» **RECORDS SUPPLIED**:
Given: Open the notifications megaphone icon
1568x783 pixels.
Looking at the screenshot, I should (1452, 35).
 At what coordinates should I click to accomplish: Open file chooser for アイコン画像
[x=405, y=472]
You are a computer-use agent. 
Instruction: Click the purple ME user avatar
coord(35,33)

==

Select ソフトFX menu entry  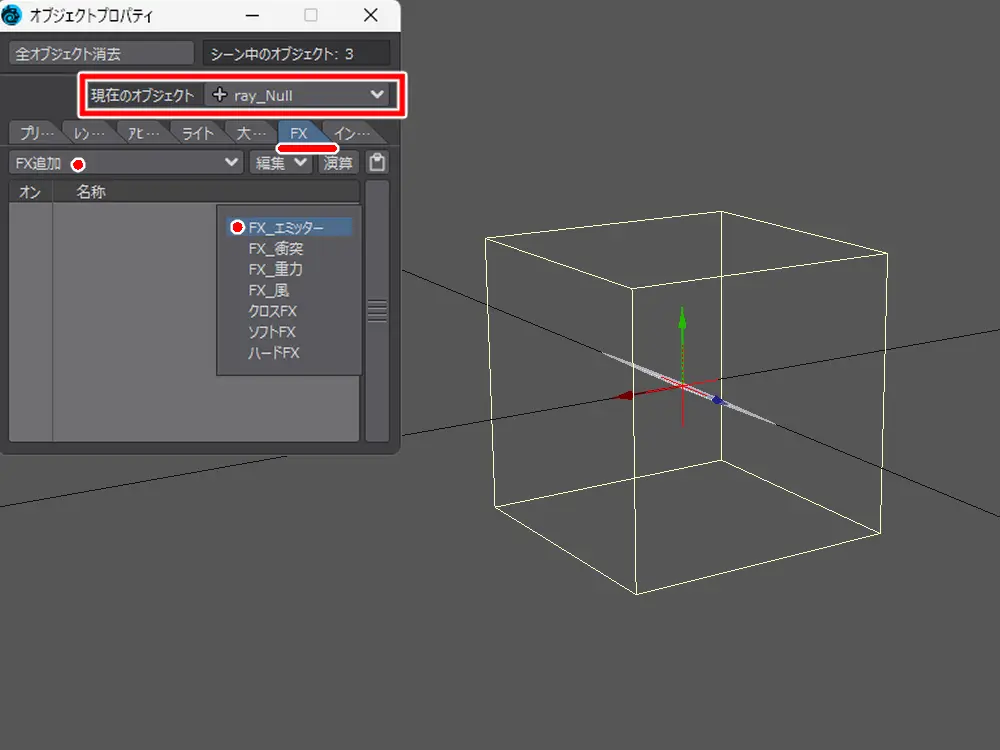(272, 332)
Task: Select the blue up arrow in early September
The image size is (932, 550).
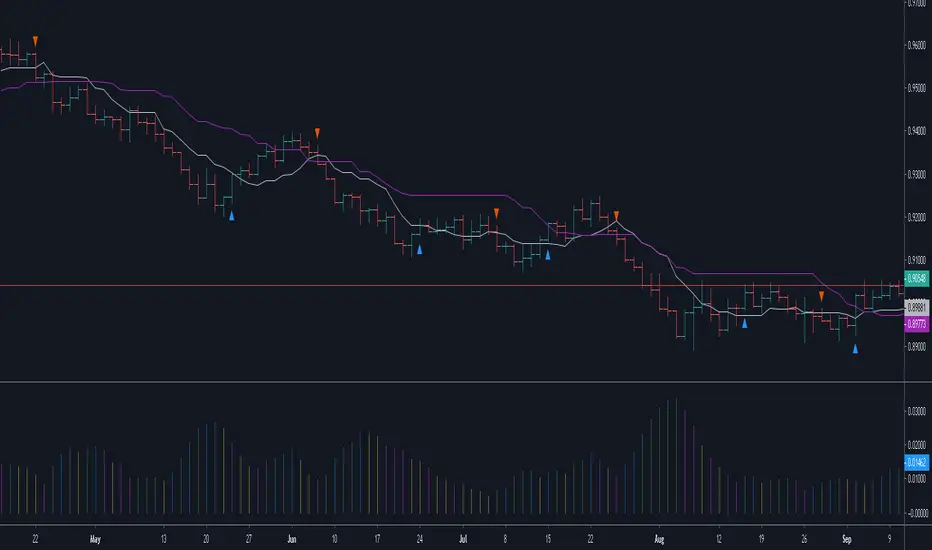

...

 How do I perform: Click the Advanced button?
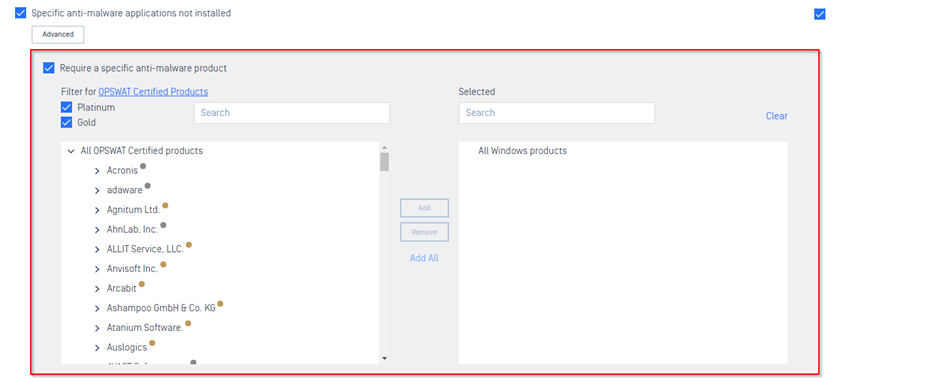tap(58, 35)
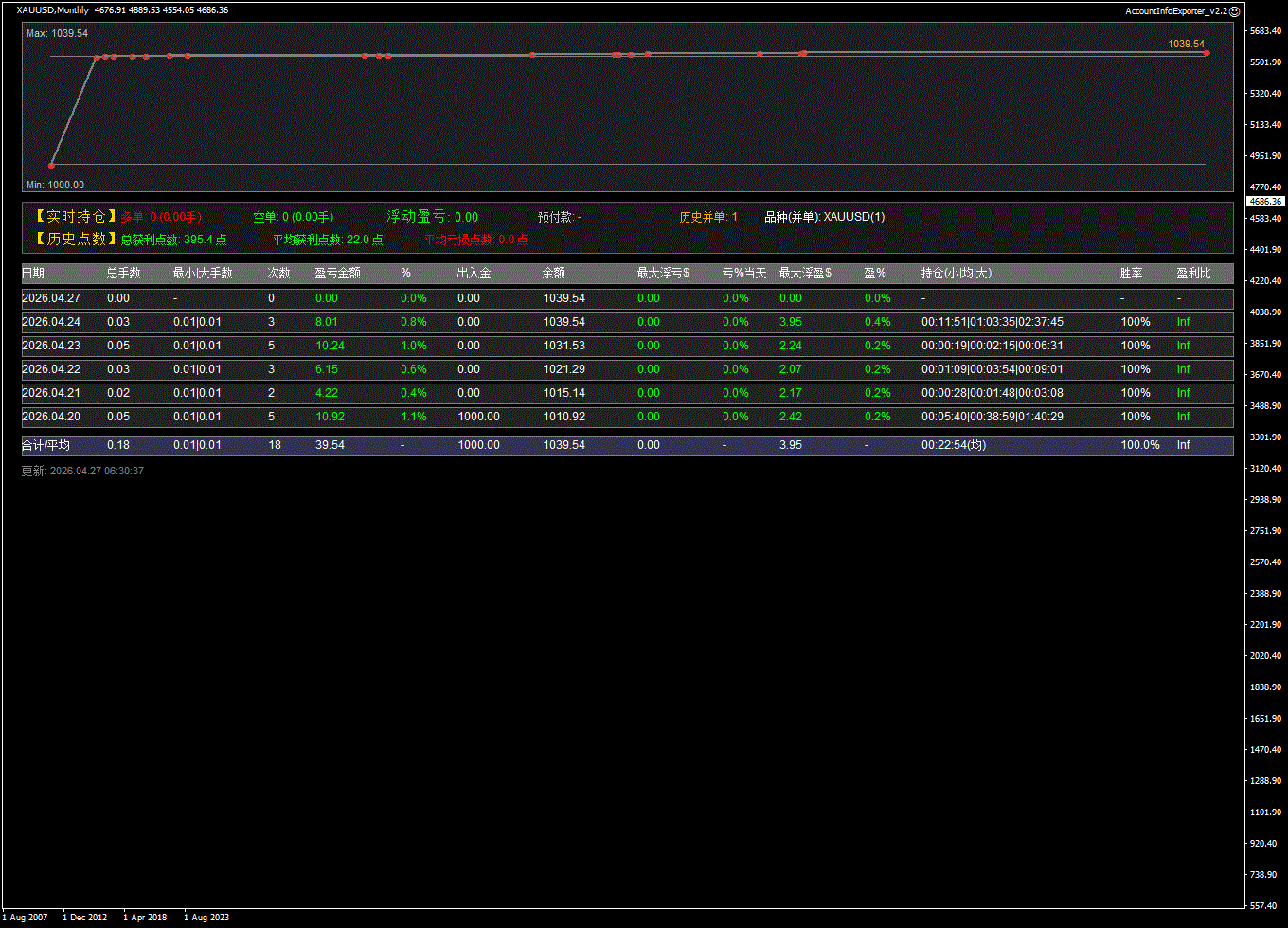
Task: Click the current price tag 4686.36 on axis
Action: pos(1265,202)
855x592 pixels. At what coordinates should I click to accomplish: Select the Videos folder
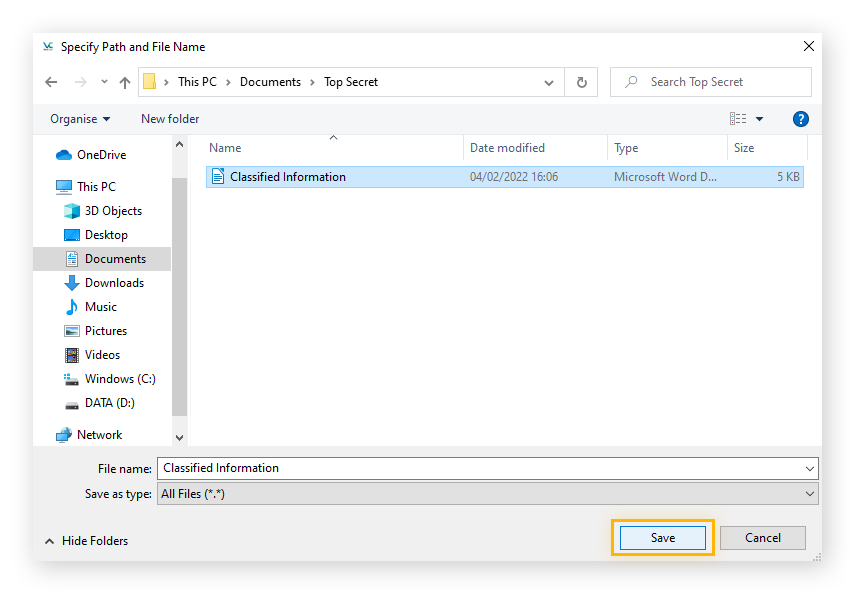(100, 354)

» **WHAT IS NEEDED**: Repeat, word for word, the lines above between the line holding "Task: Select the" and the line holding "The image size is (932, 550).", inclusive; omit everything else.

» **RESPONSE AREA**:
Task: Select the blue up arrow in early September
The image size is (932, 550).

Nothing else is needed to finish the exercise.